Speaking at the recent meeting with stakeholders from the transportation-for-hire industry, the resident said most other arrivals are allowed to enter without being tagged with any monitoring system.
“I think there’s a little issue there where you (persons who haven’t tested positive) get to leave the port. You go straight home. There’s no tracking app on your phone there. No bracelets or anything like what we were doing before. So, I think that’s a little hole that we might have to look at the plug,” the resident said.
The resident also questioned why it appeared as though the territory had become complacent with its enforcement of protocols such as mask-wearing.
“I feel like whether you’re vaccinated or not, we need to really be focusing on sanitary protocols; safety protocols. We need to really be enforcing wearing your mask, social distancing, and really driving those points home because whether you’re vaccinated or not, it still is possible for you to catch and spread the virus and I think that’s where us as a whole community became complacent to be honest because some people started to feel like, ‘oh, I took the vaccine. So, I’m immortal’.”
He said local officials need to drive home the point that those everyday safety protocols for COVID-19 are effective.
He further suggested that residents need to allow ships to return to the territory with that understanding in mind.
“So, we have to work with this thing, live with it, push the protocols, allow the ships to come in and people have to make up their mind that this is how life is going to be,” the resident said.
He continued: “It would never go back to how it was pre-COVID no time soon. That’s just my take because we can’t just lose out on all these, you know, millions of dollars for the foreseeable future. That would be basically suicide; economic suicide.”
Meanwhile, Chief Medical Officer (CMO), Dr Ronald Georges explained that the government’s entry protocols had previously been adjusted for certain travellers.

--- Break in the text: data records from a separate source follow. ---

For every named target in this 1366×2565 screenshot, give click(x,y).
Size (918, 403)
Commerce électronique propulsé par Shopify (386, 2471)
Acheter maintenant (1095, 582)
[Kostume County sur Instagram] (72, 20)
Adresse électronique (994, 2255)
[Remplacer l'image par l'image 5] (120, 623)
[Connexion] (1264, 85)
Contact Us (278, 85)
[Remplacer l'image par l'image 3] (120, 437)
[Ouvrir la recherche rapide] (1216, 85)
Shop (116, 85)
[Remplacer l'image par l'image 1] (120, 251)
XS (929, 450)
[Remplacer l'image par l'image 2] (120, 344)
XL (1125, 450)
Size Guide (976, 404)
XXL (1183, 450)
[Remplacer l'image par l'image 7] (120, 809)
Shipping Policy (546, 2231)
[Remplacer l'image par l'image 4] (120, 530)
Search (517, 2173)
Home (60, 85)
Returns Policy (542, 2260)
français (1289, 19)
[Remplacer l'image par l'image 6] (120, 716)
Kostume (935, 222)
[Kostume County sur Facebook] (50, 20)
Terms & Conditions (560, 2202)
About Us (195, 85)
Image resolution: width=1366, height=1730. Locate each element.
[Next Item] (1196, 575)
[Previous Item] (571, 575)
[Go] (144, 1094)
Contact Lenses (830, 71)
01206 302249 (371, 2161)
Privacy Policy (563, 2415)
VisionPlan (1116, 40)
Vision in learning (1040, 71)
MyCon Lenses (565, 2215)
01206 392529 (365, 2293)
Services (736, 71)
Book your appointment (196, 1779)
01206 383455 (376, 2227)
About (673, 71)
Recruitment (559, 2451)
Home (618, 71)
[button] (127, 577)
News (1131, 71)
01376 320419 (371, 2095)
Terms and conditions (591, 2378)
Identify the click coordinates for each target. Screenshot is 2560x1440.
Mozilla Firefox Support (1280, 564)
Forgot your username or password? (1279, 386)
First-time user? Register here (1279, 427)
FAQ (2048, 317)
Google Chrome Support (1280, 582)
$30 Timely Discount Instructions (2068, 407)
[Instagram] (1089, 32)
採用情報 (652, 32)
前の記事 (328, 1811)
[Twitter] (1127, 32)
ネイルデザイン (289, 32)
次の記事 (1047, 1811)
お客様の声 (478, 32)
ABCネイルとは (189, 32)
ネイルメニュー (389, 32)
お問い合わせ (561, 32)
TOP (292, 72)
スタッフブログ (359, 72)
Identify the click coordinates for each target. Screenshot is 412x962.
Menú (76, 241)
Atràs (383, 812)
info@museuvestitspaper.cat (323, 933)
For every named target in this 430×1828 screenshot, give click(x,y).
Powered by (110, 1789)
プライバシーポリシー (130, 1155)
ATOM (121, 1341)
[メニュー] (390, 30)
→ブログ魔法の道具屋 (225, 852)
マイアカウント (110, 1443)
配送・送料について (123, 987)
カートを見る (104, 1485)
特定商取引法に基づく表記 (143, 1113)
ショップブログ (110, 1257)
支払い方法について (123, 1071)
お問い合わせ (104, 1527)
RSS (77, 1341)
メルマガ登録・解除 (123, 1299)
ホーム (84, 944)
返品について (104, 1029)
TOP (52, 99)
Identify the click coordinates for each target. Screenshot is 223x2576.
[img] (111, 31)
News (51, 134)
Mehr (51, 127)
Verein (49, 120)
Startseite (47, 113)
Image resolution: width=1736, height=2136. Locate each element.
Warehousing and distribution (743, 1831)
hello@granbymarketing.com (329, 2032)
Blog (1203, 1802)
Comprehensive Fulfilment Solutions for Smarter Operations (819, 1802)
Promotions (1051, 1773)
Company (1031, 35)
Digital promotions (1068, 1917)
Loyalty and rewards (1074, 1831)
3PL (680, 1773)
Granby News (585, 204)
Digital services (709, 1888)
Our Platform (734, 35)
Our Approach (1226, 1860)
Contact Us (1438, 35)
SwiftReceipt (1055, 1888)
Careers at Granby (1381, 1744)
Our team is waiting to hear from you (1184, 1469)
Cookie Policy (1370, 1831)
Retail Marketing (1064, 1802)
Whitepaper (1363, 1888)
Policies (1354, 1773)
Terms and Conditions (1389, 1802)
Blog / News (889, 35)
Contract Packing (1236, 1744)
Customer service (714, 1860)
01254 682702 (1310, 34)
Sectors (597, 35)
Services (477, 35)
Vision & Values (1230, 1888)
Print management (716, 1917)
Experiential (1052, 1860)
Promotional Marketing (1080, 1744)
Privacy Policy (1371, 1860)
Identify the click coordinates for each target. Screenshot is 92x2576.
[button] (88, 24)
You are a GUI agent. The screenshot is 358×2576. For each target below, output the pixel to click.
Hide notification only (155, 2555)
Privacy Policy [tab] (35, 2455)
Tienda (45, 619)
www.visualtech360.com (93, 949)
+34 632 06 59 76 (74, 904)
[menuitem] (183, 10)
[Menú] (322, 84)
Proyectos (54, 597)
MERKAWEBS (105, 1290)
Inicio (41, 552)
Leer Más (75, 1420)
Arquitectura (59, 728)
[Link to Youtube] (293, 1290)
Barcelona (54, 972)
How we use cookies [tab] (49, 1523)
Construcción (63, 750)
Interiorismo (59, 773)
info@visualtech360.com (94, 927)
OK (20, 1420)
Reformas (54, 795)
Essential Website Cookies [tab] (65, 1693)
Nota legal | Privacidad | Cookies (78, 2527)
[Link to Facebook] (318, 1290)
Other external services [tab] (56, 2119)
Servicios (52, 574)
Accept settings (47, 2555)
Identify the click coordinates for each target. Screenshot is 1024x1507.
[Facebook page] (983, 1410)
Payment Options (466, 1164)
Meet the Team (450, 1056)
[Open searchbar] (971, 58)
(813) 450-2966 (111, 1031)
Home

According to Dr Georges, Cabinet had made a decision to allow vaccinated tourists or vaccinated travellers to enter the territory. And at one point in time, they weren’t being tested but that move coincided with the cruise ships coming in.
He said after the BVI experienced a spike in cases, vaccinated persons who were coming in began to receive rapid tests.
“So, you would come in, you’d have the rapid test. If you’re negative, you go. So, in that scenario, you won’t get a band and you won’t enter quarantine if you did test rapid test positive on entry, then, you would get a band and be quarantined and await your PCR results which if positive, then, you’d go through that process for a positive person if negative and it was a false rapid test positive, then you’ll be you’ll continue to be released,” Dr Georges explained.